Obviously the author is a believer in German so-called “higher criticism” (Source, Form and Redaction criticism). This is so “yesterday” that most churches who believe this are dead or dying and certainly waning in influence. But apparently they are still around causing trouble for folks.
To be sure there are different types of literature in the Bible, allegory, apocalyptic and so on. Each in turn must be interpreted within the correct hermeneutical framework in order to get the right meaning. But this particular assessment violates the most basic principle of all interpretation. The more complex passages are interpreted in light of the simpler, and any deliverance you might concoct that runs contrary to the warp and woof of the balance of Scripture is obviously wrong and you need to go back to the beginning and try again.
Even if Jesus had intended to convey an additional (or even another) interpretation of what he said there, He didn’t rebuke them for having the items they counted in order to answer the master’s question. The disciples weren’t holding metaphors – they were holding fixed-blade swords. Jesus didn’t tell them to throw them away, even if our detractor is correct in his assessment of the passage (and I claim that he’s not). The disciples had swords before Jesus told them to find themselves a weapon, and they had they afterwards. The assessment fails at every turn.
Additionally, as I mentioned before, this assessment fails to consider the warp and woof of Scripture. I have never turned to this passage for demonstration of the right and even duty of self defense. As I’ve summarized before:
I am afraid there have been too many centuries of bad teaching endured by the church, but it makes sense to keep trying. As I’ve explained before, the simplest and most compelling case for self defense lies in the decalogue. Thou shall not murder means thou shall protect life.
God’s law requires [us] to be able to defend the children and helpless. “Relying on Matthew Henry, John Calvin and the Westminster standards, we’ve observed that all Biblical law forbids the contrary of what it enjoins, and enjoins the contrary of what it forbids.” I’ve tried to put this in the most visceral terms I can find.
God has laid the expectations at the feet of heads of families that they protect, provide for and defend their families and protect and defend their countries. Little ones cannot do so, and rely solely on those who bore them. God no more loves the willing neglect of their safety than He loves child abuse. He no more appreciates the willingness to ignore the sanctity of our own lives than He approves of the abuse of our own bodies and souls. God hasn’t called us to save the society by sacrificing our children or ourselves to robbers, home invaders, rapists or murderers. Self defense – and defense of the little ones – goes well beyond a right.

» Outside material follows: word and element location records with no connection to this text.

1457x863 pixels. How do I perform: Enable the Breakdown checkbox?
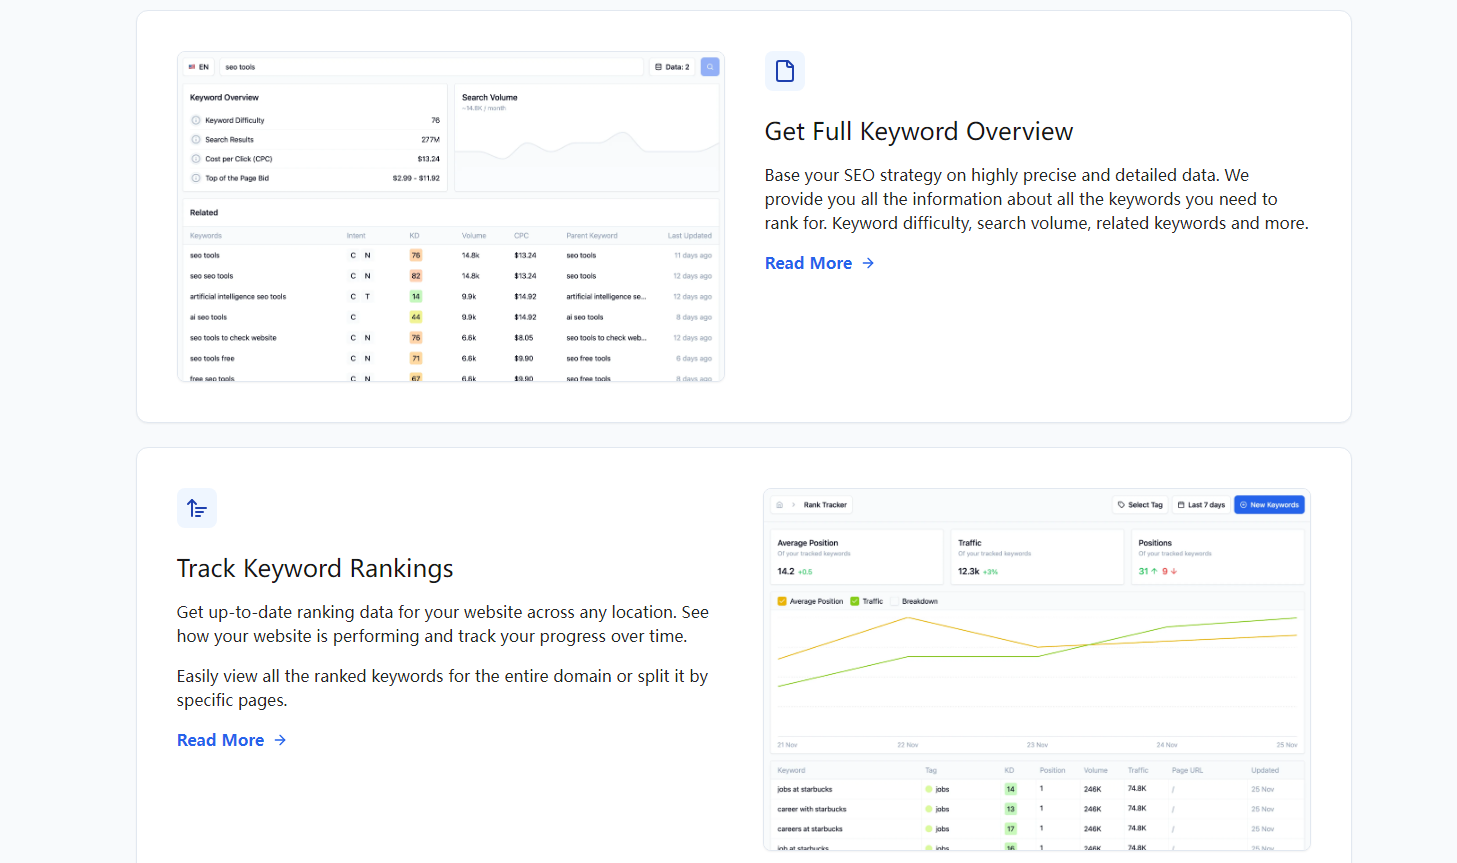(x=895, y=601)
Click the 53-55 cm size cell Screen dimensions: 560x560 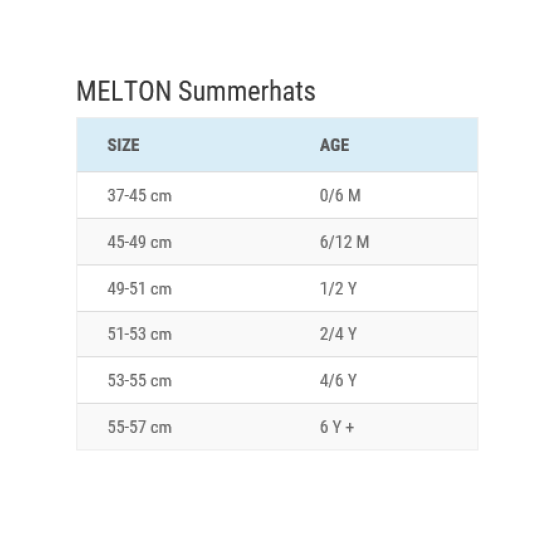(140, 380)
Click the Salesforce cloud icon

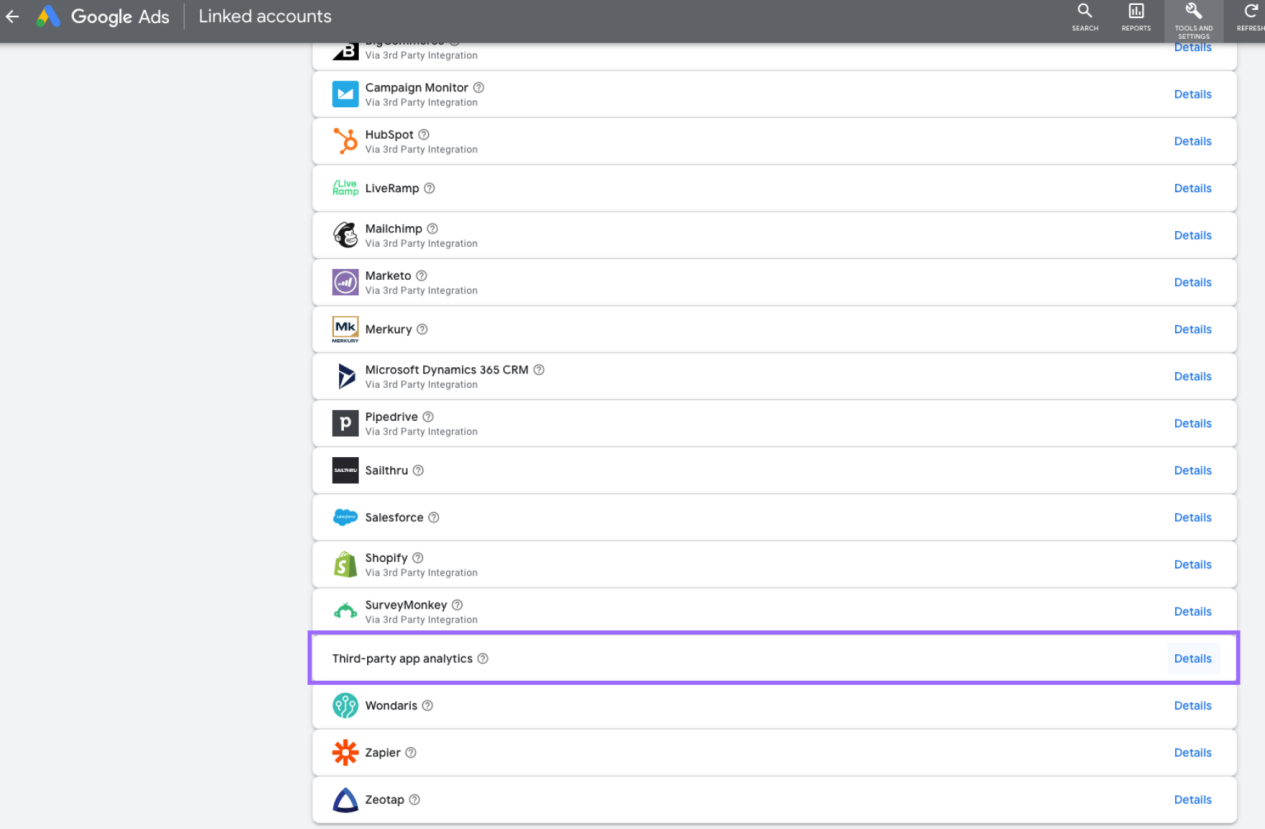pos(345,517)
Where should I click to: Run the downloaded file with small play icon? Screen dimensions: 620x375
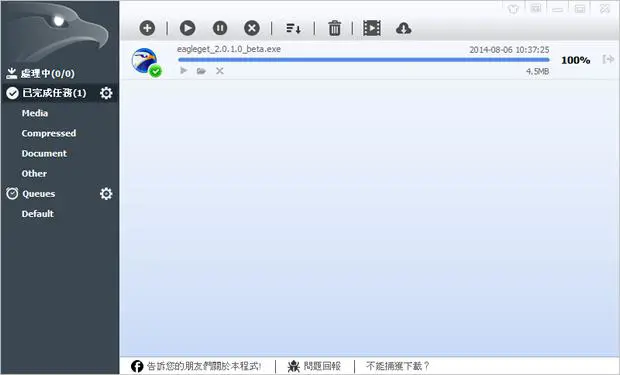(183, 71)
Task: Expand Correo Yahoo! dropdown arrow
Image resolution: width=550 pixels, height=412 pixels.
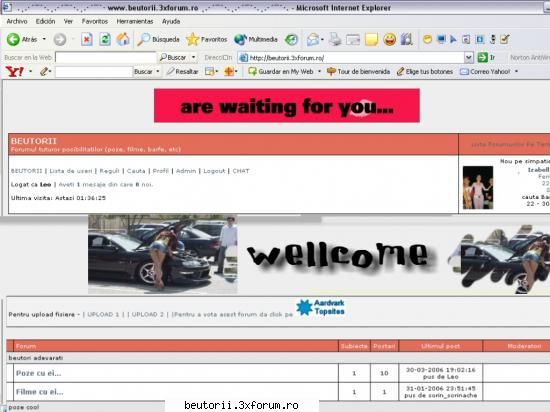Action: (x=516, y=72)
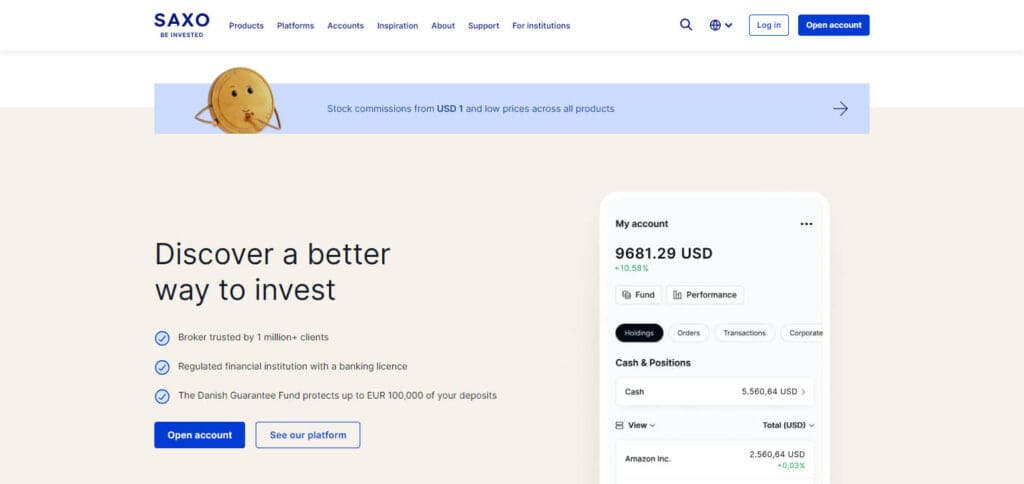
Task: Open the three-dot menu in My account
Action: [807, 224]
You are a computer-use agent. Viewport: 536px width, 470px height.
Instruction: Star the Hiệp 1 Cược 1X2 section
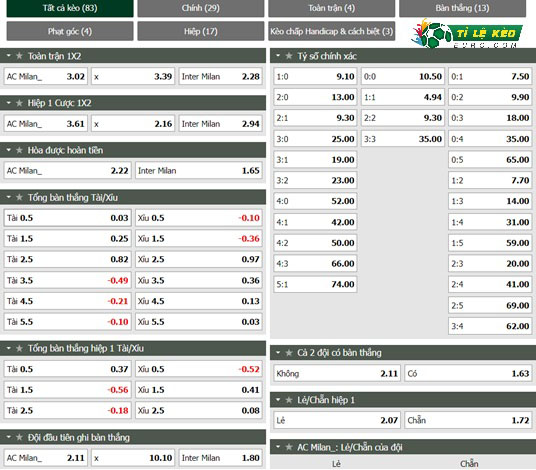click(x=19, y=103)
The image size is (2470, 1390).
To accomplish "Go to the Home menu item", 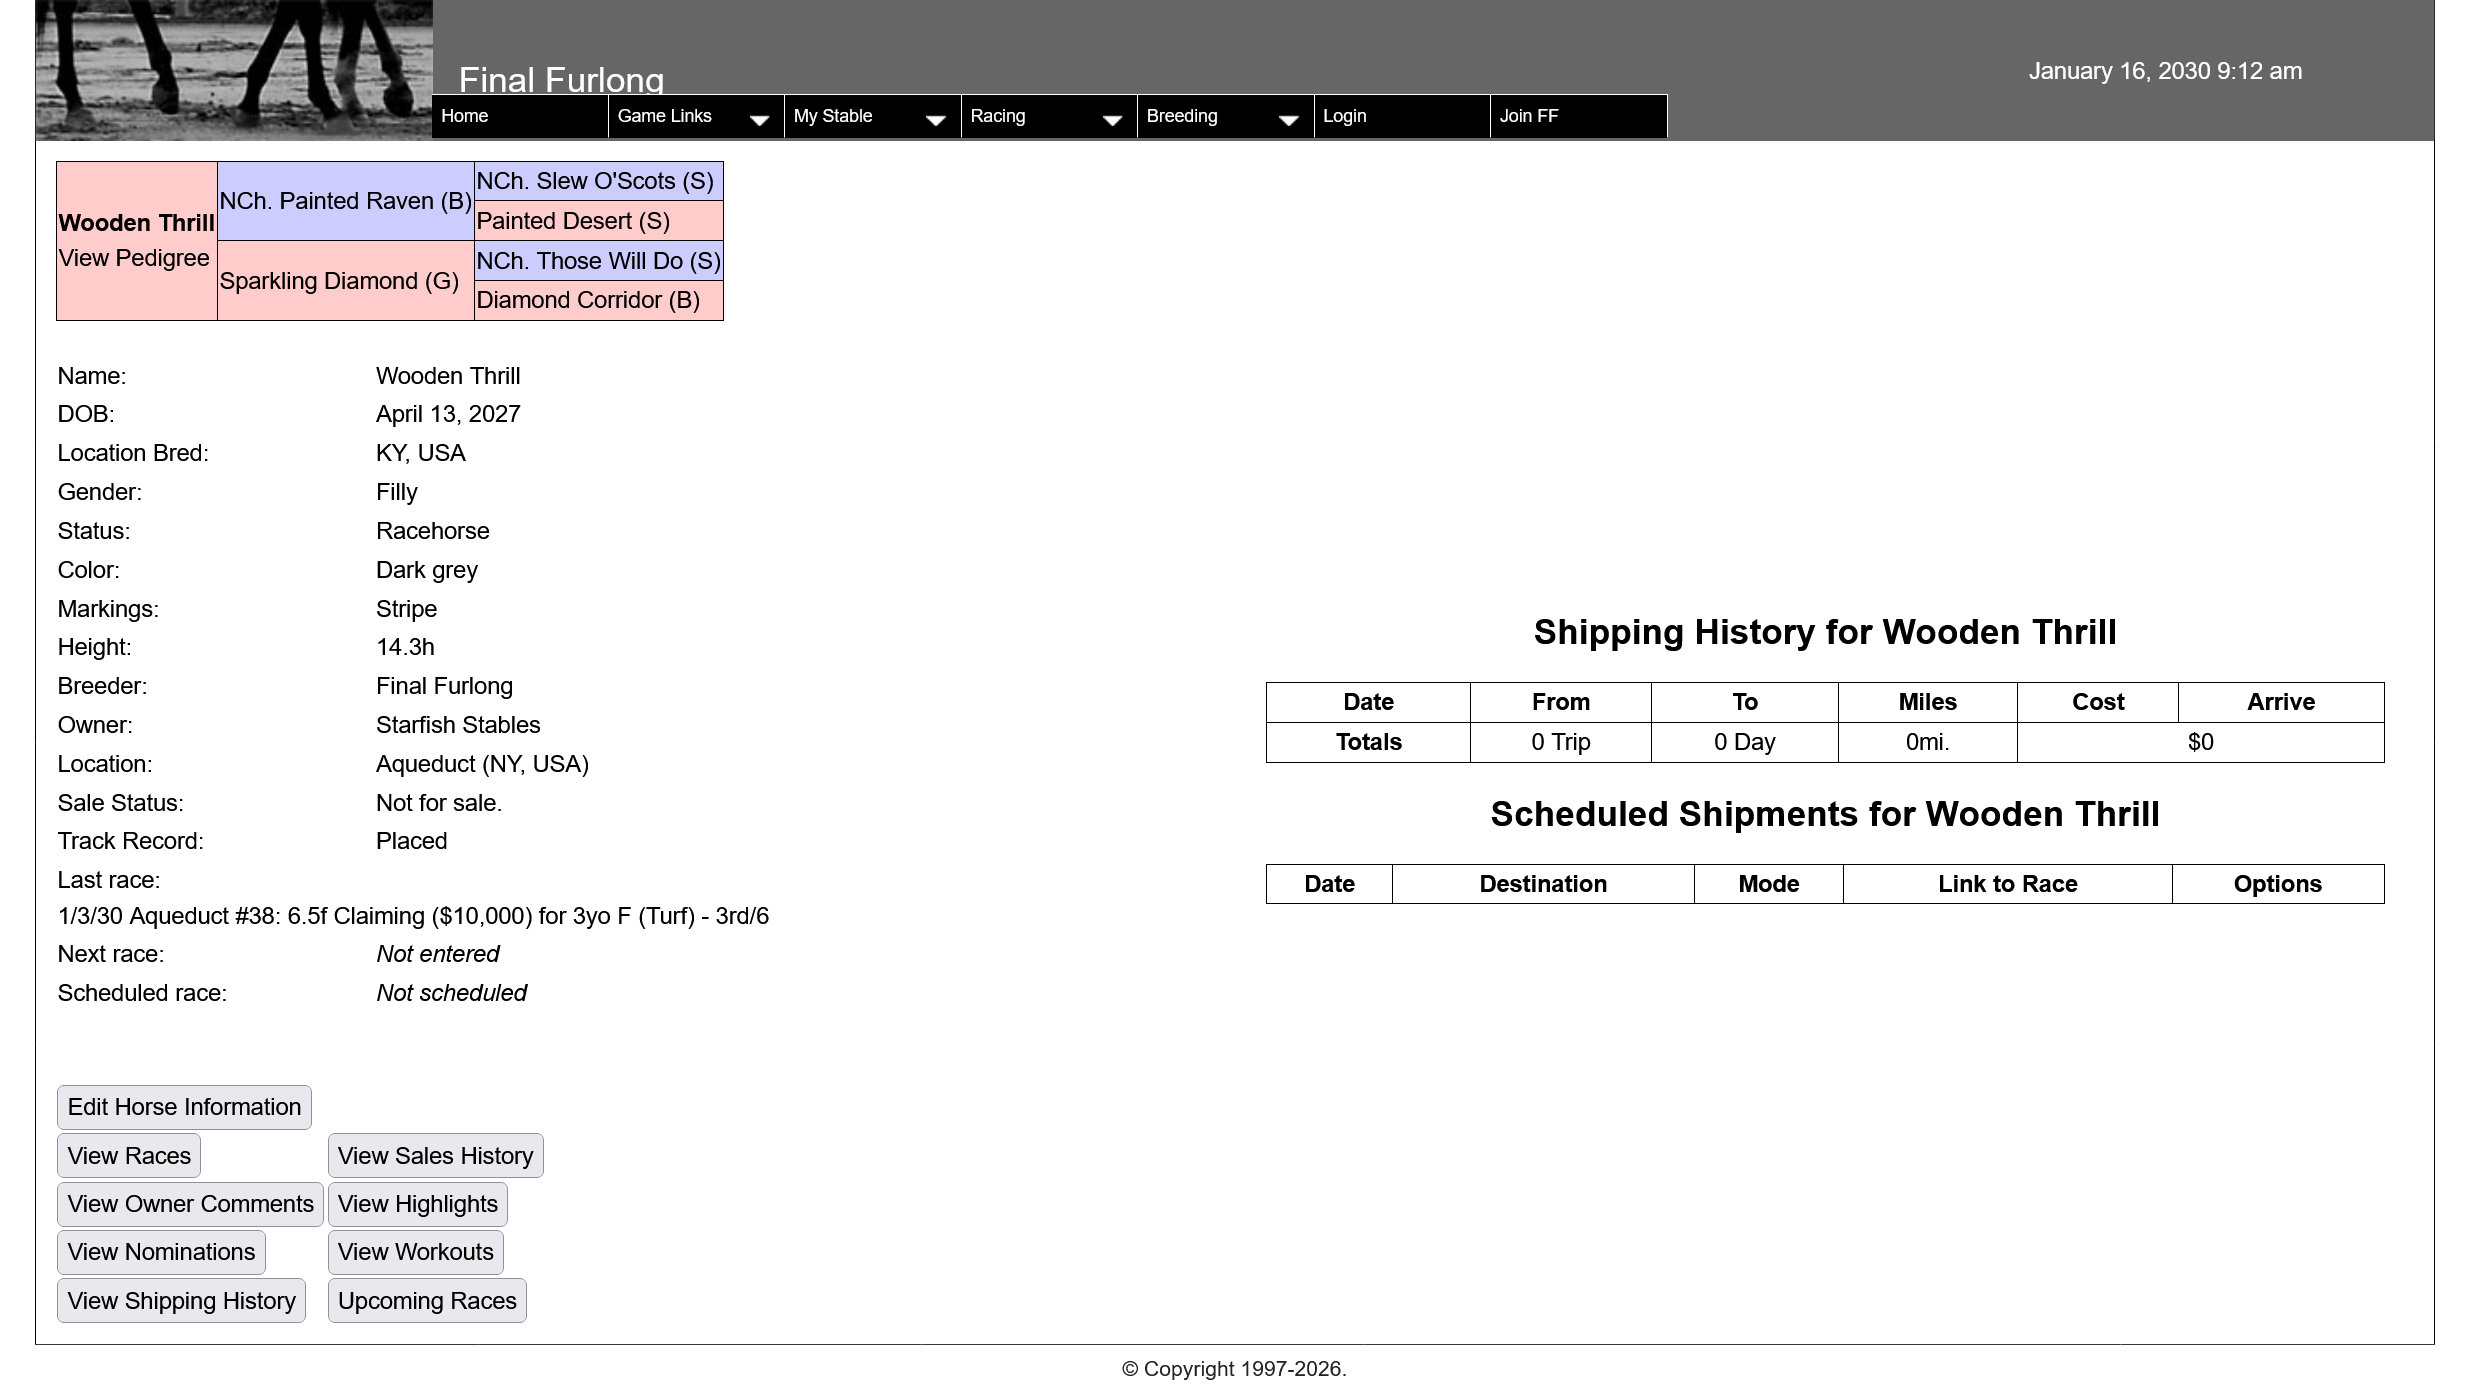I will tap(465, 116).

It is a duty based on the idea that man is made in God’s image. It is His expectation that we do the utmost to preserve and defend ourselves when in danger, for it is He who is sovereign and who gives life, and He doesn’t expect us to be dismissive or cavalier about its loss.
This same sort of thinking can be applied on a larger scale to states and nations as so expertly done by professor Darrell Cole in Good Wars (First Things), relying on the theology of both Calvin and Aquinas. But this is a bridge too far for some Christians who are just now dealing with the notion that they might be in danger.
Now a word of advice for the pastor who proffered this laughable interpretation. It’s things like this that cause congregants to lose respect for the pulpit, and nothing screams the irrelevance of the sermon more than the Biblical impossibility of the pronouncements of the pastor (or in other words, the inconsistency of what he says with the balance of Scripture). It’s just best to leave your own political aberrations out of the pulpit and teach the Bible.